(Estratto della pagina)

---+---

So che la dottoressa Tambone ha già iniziato una serie di workshop di t. che svolge una volta al mese (“Il sé sul palcoscenico. Presentazione di sé: come mi presento io, come mi vedono gli altri”; “La favola”; “Il teatro del sogno”; “Il lavoro sugli archetipi”, “Il clown dentro di noi”, “Dalla maschera neutra alla maschera espressiva”). Le avevo già chiesto, tempo addietro, il permesso di infiltrarmi in uno di questi incontri per testimoniare personalmente queste realtà, e lei mi rispose che non era deontologicamente corretto, così ora le chiedo di illustrarmi come si svolgono.

---+---

(Elenco dei compiti)
**a.** Secondo l'estratto, con quale frequenza la dottoressa Tambone svolge i suoi workshop?
**b.** Trascrivi dall'estratto tutto il testo che va da "So che la dottoressa" fino a "come si svolgono.".

(Dati seguenti)
---+---

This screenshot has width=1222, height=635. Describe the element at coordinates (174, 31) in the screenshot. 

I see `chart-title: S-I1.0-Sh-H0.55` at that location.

---+---

(Soluzioni degli esercizi)
**a.** Una volta al mese.

**b.**
So che la dottoressa Tambone ha già iniziato una serie di workshop di t. che svolge una volta al mese (“Il sé sul palcoscenico. Presentazione di sé: come mi presento io, come mi vedono gli altri”; “La favola”; “Il teatro del sogno”; “Il lavoro sugli archetipi”, “Il clown dentro di noi”, “Dalla maschera neutra alla maschera espressiva”). Le avevo già chiesto, tempo addietro, il permesso di infiltrarmi in uno di questi incontri per testimoniare personalmente queste realtà, e lei mi rispose che non era deontologicamente corretto, così ora le chiedo di illustrarmi come si svolgono.